Any tips or tricks on using a ridge reamer?

sflem849

Well-known Member
I am ringing my WD-9 and I just picked up the reamer from AutoZone. It seems pretty easy, but I wanted to make sure there wern't any tricks to it.
Can I use it if reusing my sleeves?
It says to be sure it's centered. It has three jaws so it should center itself easily. Is there anything else to it?
 
Just make sure to go slow and take small increments in expanding the reamer. The first few rounds may be "jumpy" until it cuts a true circle.
Make sure and not undercut (take off too much), also.
I'd follow up with a tri-hone or "dingle ball" hone to restore the cross-hatch, or your rings will not break in and seat properly; if not she'll pump oil 'til the cow come home.
 
As it is tightened into the bore, be sure to noodle on it so it centers. Be sure to start with the jack screw almost all the way in, so it has full travel as it goes up and out of the top of the sleeve. Be sure it is sharp. Use a coolant lubricant like Tap Magic, or a mix of diesel and engine oil 50/50. to keep it happy.
Do not remove more than the deepest part of the top ring groove wear. Honing to remove the remaining lip is done with a sunnen straight hone or equal. If the old pistons are used they might need to be resized by knurling to be usable if the taper is more than .003" on the diameter. Jim
 
Everyone has pretty much covered it. Summary: get it centered and snug in the bore. take light cuts and lube as you go. Do NOT take out too much material.

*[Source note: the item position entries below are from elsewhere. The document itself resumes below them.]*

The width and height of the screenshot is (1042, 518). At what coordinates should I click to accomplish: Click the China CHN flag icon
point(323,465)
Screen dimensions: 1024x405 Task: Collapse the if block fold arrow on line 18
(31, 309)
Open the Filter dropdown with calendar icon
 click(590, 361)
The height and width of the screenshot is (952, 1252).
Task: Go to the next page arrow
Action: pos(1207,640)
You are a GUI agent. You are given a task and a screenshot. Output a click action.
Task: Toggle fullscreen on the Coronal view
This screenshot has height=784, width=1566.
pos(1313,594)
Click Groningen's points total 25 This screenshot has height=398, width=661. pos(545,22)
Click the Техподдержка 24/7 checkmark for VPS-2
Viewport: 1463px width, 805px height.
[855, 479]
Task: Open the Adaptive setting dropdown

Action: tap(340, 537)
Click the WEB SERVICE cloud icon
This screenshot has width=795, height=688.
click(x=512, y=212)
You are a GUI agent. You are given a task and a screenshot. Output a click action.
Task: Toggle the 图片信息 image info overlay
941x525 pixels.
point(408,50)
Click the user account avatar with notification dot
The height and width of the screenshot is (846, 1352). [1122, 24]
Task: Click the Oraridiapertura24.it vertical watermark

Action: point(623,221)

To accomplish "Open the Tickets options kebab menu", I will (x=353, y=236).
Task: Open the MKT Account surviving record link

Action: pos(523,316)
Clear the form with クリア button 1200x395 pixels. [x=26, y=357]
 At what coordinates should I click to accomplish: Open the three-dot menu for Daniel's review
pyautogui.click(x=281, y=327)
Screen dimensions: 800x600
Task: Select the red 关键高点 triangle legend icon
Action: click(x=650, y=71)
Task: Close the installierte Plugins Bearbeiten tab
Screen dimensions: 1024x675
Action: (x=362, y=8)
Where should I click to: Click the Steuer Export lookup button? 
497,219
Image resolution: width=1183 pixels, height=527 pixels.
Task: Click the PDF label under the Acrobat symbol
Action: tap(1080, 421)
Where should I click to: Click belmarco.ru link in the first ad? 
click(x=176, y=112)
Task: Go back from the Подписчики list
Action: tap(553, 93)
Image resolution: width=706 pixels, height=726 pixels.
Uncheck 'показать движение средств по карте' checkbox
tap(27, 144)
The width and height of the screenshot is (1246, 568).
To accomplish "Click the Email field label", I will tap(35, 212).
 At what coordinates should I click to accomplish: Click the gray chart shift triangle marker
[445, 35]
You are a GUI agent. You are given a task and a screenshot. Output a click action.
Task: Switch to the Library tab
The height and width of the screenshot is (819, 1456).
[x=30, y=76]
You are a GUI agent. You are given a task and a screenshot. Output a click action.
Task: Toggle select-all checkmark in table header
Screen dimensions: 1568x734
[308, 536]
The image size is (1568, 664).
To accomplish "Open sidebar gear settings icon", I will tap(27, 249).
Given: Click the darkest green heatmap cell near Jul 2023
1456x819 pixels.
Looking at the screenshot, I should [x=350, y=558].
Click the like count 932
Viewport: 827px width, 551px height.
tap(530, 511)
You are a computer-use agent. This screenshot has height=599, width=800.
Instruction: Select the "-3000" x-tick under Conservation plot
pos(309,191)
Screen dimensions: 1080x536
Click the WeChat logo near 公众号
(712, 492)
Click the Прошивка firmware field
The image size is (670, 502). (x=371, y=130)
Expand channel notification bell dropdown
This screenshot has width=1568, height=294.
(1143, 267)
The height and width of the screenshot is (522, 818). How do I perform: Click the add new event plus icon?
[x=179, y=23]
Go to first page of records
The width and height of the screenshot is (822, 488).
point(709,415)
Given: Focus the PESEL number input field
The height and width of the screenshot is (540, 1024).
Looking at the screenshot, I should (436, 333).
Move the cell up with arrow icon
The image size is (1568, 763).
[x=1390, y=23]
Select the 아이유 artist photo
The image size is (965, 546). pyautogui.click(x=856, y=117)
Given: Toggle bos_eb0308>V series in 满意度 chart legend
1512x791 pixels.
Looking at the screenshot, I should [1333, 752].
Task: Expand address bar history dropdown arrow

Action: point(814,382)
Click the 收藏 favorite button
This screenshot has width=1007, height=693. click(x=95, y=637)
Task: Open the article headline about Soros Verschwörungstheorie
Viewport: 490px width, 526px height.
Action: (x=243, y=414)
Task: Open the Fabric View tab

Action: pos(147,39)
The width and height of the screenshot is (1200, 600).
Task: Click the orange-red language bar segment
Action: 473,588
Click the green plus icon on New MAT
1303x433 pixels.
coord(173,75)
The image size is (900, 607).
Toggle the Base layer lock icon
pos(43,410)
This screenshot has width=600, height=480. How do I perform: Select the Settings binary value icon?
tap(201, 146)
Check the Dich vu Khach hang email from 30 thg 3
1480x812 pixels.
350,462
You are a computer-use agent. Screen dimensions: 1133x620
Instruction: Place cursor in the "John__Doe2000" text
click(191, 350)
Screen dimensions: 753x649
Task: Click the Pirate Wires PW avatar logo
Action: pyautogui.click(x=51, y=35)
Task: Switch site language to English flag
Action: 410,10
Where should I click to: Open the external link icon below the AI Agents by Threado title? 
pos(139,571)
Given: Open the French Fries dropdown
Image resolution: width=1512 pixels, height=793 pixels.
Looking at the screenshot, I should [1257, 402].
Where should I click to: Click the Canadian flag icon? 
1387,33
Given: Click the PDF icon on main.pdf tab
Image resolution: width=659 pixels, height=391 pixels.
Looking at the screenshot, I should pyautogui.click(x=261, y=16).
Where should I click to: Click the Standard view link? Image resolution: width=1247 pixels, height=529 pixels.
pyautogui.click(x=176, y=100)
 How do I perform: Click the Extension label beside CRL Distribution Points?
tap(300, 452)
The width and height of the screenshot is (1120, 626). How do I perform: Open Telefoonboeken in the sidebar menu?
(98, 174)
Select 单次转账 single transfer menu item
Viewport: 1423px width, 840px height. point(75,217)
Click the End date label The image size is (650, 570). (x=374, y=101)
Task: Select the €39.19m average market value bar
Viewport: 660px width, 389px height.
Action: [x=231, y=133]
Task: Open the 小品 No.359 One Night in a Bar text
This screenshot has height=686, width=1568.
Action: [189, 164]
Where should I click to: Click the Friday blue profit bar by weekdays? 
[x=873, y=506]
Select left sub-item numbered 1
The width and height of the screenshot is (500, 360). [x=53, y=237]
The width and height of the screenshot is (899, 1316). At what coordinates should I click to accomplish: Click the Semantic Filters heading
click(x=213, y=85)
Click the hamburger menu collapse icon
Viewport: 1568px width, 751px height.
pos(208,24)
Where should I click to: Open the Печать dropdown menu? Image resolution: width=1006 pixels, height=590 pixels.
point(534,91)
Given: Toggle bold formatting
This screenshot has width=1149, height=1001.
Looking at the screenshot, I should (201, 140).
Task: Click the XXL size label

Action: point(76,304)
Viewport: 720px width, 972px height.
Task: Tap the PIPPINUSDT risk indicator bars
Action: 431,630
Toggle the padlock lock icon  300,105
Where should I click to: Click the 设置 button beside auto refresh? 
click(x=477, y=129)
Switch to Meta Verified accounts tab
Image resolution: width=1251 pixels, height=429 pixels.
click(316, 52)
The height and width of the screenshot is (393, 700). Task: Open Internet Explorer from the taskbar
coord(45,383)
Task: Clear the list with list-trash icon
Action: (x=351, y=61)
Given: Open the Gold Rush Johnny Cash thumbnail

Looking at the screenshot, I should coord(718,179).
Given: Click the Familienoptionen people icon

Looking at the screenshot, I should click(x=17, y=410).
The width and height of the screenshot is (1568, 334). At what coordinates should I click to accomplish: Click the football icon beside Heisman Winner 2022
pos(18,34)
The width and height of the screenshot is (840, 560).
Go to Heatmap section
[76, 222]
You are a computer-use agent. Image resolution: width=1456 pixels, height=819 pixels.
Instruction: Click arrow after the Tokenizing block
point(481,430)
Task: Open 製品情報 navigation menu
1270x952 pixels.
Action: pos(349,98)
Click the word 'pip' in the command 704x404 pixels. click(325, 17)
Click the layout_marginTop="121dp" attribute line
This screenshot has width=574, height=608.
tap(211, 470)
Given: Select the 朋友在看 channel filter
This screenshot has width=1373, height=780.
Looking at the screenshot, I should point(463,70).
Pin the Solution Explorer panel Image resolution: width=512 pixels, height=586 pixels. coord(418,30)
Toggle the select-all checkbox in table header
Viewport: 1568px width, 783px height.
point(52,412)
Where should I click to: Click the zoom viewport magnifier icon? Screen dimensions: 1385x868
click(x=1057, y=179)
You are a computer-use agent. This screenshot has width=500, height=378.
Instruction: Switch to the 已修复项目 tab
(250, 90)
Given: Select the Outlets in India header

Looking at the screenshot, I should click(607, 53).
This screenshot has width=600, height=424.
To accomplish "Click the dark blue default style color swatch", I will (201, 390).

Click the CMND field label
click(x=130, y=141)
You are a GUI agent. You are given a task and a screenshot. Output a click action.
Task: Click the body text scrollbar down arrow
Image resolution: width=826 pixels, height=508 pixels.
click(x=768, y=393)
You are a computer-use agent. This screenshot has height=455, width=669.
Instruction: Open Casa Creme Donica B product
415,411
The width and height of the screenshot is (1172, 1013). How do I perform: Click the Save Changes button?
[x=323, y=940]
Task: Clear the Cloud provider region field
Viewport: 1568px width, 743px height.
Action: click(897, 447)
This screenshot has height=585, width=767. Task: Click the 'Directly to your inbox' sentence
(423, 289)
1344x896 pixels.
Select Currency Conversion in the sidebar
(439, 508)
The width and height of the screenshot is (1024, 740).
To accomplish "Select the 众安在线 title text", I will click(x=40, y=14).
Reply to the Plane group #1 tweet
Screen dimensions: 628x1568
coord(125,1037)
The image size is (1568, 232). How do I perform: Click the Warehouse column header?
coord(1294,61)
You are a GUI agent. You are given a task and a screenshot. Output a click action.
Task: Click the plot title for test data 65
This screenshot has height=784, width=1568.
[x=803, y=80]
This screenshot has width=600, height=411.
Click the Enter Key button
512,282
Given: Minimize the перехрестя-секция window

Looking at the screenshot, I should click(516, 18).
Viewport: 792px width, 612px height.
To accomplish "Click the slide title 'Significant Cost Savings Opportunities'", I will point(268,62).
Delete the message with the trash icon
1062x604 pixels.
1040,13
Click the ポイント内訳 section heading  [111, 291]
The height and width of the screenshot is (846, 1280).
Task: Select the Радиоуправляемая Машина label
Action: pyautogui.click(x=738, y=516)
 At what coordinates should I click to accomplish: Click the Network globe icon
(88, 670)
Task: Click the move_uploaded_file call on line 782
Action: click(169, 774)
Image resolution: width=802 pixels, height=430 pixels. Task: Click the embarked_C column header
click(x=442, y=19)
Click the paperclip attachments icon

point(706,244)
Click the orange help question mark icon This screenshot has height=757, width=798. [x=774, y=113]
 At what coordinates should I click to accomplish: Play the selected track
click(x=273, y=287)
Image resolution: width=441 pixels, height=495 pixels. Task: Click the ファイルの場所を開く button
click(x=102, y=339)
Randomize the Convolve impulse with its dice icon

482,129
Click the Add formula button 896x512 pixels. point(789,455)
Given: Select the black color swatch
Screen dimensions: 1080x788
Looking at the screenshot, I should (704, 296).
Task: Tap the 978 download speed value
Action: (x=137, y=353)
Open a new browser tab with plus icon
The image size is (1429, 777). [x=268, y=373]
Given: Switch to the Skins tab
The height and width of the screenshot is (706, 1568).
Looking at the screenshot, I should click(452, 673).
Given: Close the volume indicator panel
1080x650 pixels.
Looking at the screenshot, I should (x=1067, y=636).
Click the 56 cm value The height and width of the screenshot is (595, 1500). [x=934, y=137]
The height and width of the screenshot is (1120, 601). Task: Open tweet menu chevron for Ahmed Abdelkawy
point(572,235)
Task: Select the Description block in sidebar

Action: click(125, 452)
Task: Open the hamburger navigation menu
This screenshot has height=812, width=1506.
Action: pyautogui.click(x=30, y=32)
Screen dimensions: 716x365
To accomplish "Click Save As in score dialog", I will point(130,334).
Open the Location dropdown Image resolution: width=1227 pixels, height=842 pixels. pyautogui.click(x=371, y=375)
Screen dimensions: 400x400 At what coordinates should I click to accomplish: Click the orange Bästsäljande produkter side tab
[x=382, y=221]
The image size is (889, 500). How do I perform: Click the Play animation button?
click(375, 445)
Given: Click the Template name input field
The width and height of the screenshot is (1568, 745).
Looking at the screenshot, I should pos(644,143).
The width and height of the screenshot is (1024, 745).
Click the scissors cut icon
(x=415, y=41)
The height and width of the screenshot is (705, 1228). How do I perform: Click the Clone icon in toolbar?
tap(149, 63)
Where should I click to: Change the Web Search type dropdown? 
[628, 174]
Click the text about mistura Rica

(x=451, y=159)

Other than that, fairly simple process.
 
A ridge reamer is used merely to disassemble a badly worn engine and is pretty much a no-brainer as far as it's operation goes.

Make sure the cutting blade us below the ridge, lock it to the cylinder bore (it is self aligning) and then turn the screw to cut the ridge on it's way up; it's pretty much all automatic. The blade has a guide and it will only cut the ridge; no way you can make it "overcut".

Now, I sure don't wanna sound like a broken record here, but if you have a ridge in that cylinder wall that is bad enough to require the use of a reamer (about .010"), you need new sleeves, rings and pistons/wrist pins anyway.

Cut the ridge, hone it and just throw in a set of rings and I guarantee you that engine will pump oil like Haliburton and rattle like a diesel.

Allan
 
...Cut the ridge, hone it and just throw in a set of rings and I guarantee you that engine will pump oil like Haliburton and rattle like a diesel.

Allan

It is a diesel. :lol: The problem is when it comes to WD-9s, it isn't just as easy as rebuilding the engine. First you need to play Where's Waldo on locating a set of pistons and sleeves. If you are lucky you can find a set of NOS stuff, but that's going to cost you more than the entire tractor is worth. Chances are you are probably going to be using better than yours used stuff. There is always paying to have pistons and sleeves custom made. That is even more than NOS stuff!

PO said that he wouldn't touch it. He said, I would never know that it was a little iffy inside if I had bought it running. I have to believe him on that one. Maybe I should just throw it back together without rings?
 
Well, here is my $.02 worth. Anytime I clean up a bore (sleeved or not) that is within .005 +/- of stock, I use new rings. Rings really need to seat and wear in. If you use old rings and a honed bore, you may or may not get a good seat and wear in. More times than not, you won't.

You are absolutely correct, this is a diesel, and those are NOT as forgiving as the gasser. This is not a shot at anyone, but these engines in gasser config were low RPM, relatively low compression. Yes Virginia, the absolute BEST way is to replace everything, BUT, you can get good results if you don't replace the pistons/sleeves when using a bit of common sense.

I have honed, ridge reamed, and re-ringed quite a few engines over the years (without replacing the pistons and wrist pins), and because I stayed within certain limits for clearances and wear, they all worked and worked well. Anytime you have to make up more than +/- .005 with rings, you will fail......or at least be disappointed with the results.
 
Feel your pain,

I'm going thru the exact same dilemma on a 301 gasser.

Finding parts is just almost a darned near impossibility, this tired old gal has already been bored .010" and the last overhaul was one of those "band-aid" re-ring jobs.

Drinks oil by the gallon(s).

So, I figure I'll try and find another engine. Nope, that ain't a gonna fly either; no such thing.

Guess I'll hit the junkyards and try to find something else to squeeze in 'er. Maybe I'll get lucky and find a D312? :>)

Allan
 
That's kind of where I am. The parts are really tough or really $ to find. I think I will give it the band aid and see what happens. Supposedly it wouldn't even need that.
I haven't checked taper because I don't have the stuff I need to do it, but I did check rod bearing clearance and they were at the top end of acceptable. I think I am just going to run with it.
Someday I will find a set of reasonable pistons and sleeves and I can do the job right. Right now I just want something that is usable. After all, oil is cheap. :lol:
 
Run your fingernail up across the 'ridge'. If you can't catch it with your nail, it's still probably less than .010".